Zayna terdiam, “Aduh aku kan hafalin yang cantik luar dalam itu!” gumamnya seraya menggaruk kepalanya yang tidak gatal.

“Bulan apa?” Hanif mengulang pertanyaannya.

“Bulan Sya... Rajab tahun 3 H!” jawab Zayna asal.

“Salah cantik,” Zayna terdiam ketika kata terakhir yang Hanif ucapkan itu. Cantik? Kini pipi miliknya mulai memerah.

“Kamu salah. Seharusnya bulan Syawal tahun 3 H.” jelas Hanif masih belum sadar dengan kalimat sebelumnya yang ia katakan.

“Pertanyaan kedua, hukum hawian dalam islam?” Hanif memalingkan tatapannya kepada Zayna lalu menunduk kembali.

note: hawian itu artinya pacaran

“Haram. Makanya harus cepet-cepet dihalalin aja biar gak jadi zina!” Zayna menjawab dengan raut wajah yang sangat percaya diri. Hanif menunduk malu karena merasa tersindir dengan beberapa kalimat terakhir yang Zayna ucapkan.

“Iya, jawaban kamu benar,” balas Hanif masih menunduk.

“Lanjut. Menjelang terjadinya hari kiamat, terdapat hari-hari dimana salah satunya adalah Al-Haraj. Nah, Al-Haraj itu artinya apa?” Hanif lagi-lagi menatap Zayna sekilas. Yang ditatap memalingkan wajahnya seraya berpikir keras untuk menjawab pertanyaan dari laki-laki itu.

“Gak tau ah!” keluh Zayna.

“Loh, kok langsung nyerah gitu? Apa saja setahunya kamu.
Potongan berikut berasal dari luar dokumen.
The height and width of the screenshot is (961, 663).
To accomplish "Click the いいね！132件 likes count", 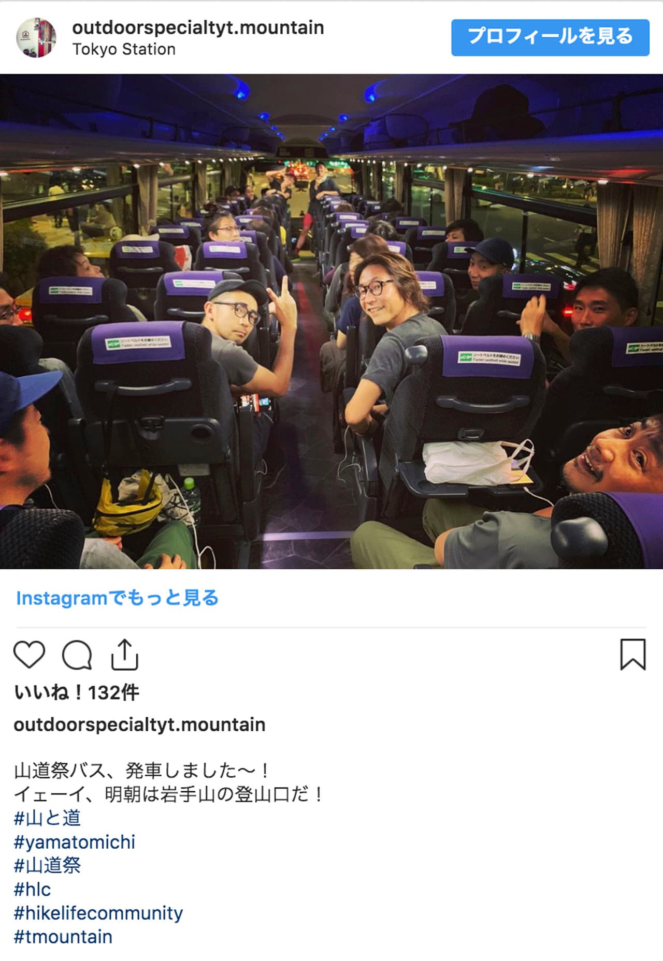I will [77, 692].
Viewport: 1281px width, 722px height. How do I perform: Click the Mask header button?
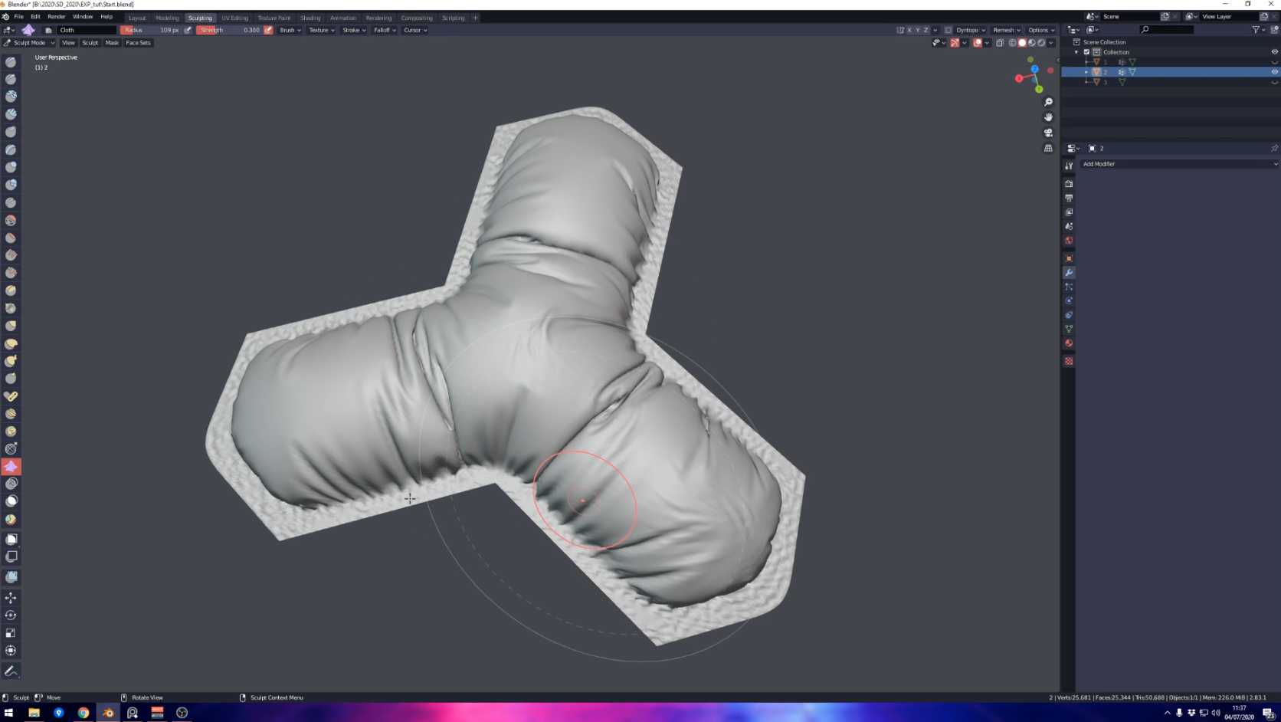pos(112,43)
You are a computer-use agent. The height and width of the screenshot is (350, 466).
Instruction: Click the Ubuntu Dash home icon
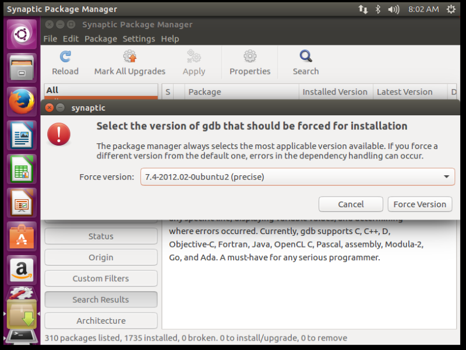(x=22, y=36)
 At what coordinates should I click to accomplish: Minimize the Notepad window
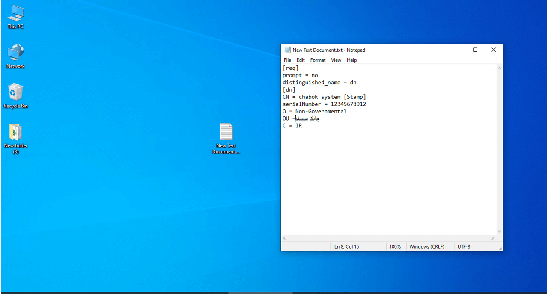point(457,50)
Kalau salah saya benarkan kan?” ujar Hanif untuk bisa menyakinkan perempuan yang sedari tadi memainkan bolpoint ditangannya.

“Pembunuhan?” lagi-lagi Zayna menjawab asal. Namun, ternyata jawabannya itu tidak meleset. Hanif mengangkat jempolnya, pertanda jawaban Zayna benar.

“BENER, USTADZ?” tanya Zayna dengan nada suara yang lumayan tinggi. Hanif hanya mengangguk sebagai jawaban.

“ALHAMDULILLAAH, IH PADAHAL AKU TUH ASAL JAWAB AJA TAU, USTADZ!” lanjut Zayna. Kali ini dia berdiri dan meloncat-loncat kegirangan.

Hanif tersenyum melihat kelakuan Zayna, “Lucu ya? Mungkin gak seberapa tapi segitu saja dia sudah senang dan mau berusaha menjawab.” batin Hanif.

“Terakhir, Kiraman Katibin julukan untuk malaikat?”

“Eum, apa yah? Aku mau jawab tapi takut salah.” Zayna mengurungkan niatnya.

“Jangan takut salah!” balas Hanif meyakinkan Zayna.

“Raqib dan Atid ya?” jawab Zayna seraya menggigit bibirnya berharap jawabannya itu benar.

“Iya benar,” balas Hanif. Belum sempat mau menjelaskan lebih detail. Zayna sudah meloncat lagi karena kegirangan.

“YEAY! DAPET HADIAH,, DAPET HADIAH,,” girangnya lalu menepuk kedua tangannya. Merasa malu ia langsung kembali duduk di tempat posisinya diawal.

“Hehe,” tawa Zayna malu.

“Hadiahnya nanti saya chat saja ya? Sudah malam, saya harus pulang dan kamu juga harus istirahat. Jangan lupa lakukan kebaikan sebelum tidur. Mungkin tidak perlu saya jelaskan?” Hanif berusaha memalingkan wajahnya ketika Zayna menatapnya dengan penuh harapan.

“Gapapa, hehe Jazakallaah Khair, ustadz.” Zayna membereskan keadaan disekitarnya yang lumayan berantakan karena kelakuannya tadi.

“Saya pamit, Assalamu'alaikum.” tanpa basa-basi lagi Hanif pergi meninggalkan Zayna.

“Wa'alaikumussalam...” Zayna masih menatap bayang-bayang tubuh Hanif dari belakang yang mulai memudar dari pandangannya. Ia kembali mengukir senyumnya. Entah kenapa, ada perasaan aneh yang sedari tadi datang begitu saja ketika ia bertemu dengan Hanif.